= Task statement =
Taking the data below line by line, count those that include the word "height" and report the number alone.

[The data — start]

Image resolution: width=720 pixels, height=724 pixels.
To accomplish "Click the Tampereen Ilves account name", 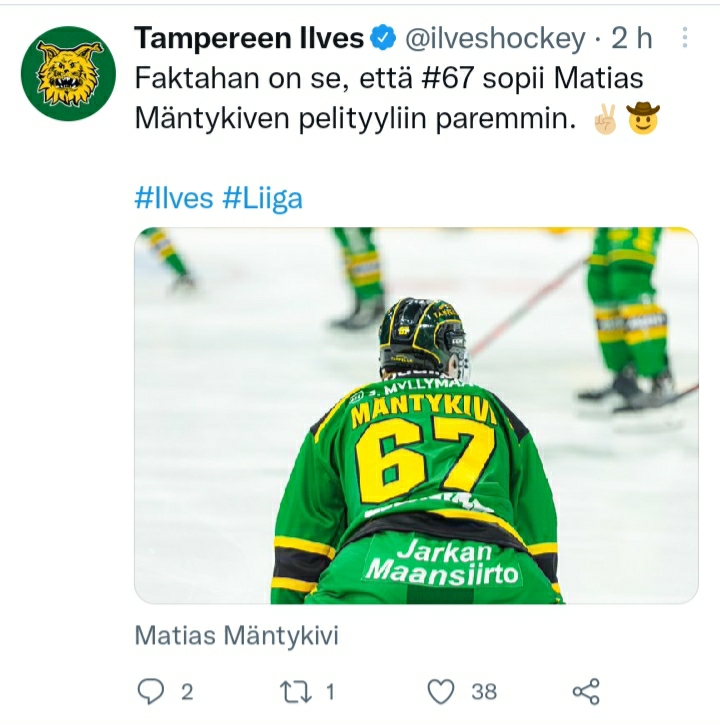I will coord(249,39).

[The data — finish]
[The data — start]

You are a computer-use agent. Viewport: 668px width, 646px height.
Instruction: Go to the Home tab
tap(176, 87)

[The data — finish]

= Response for this exercise =
2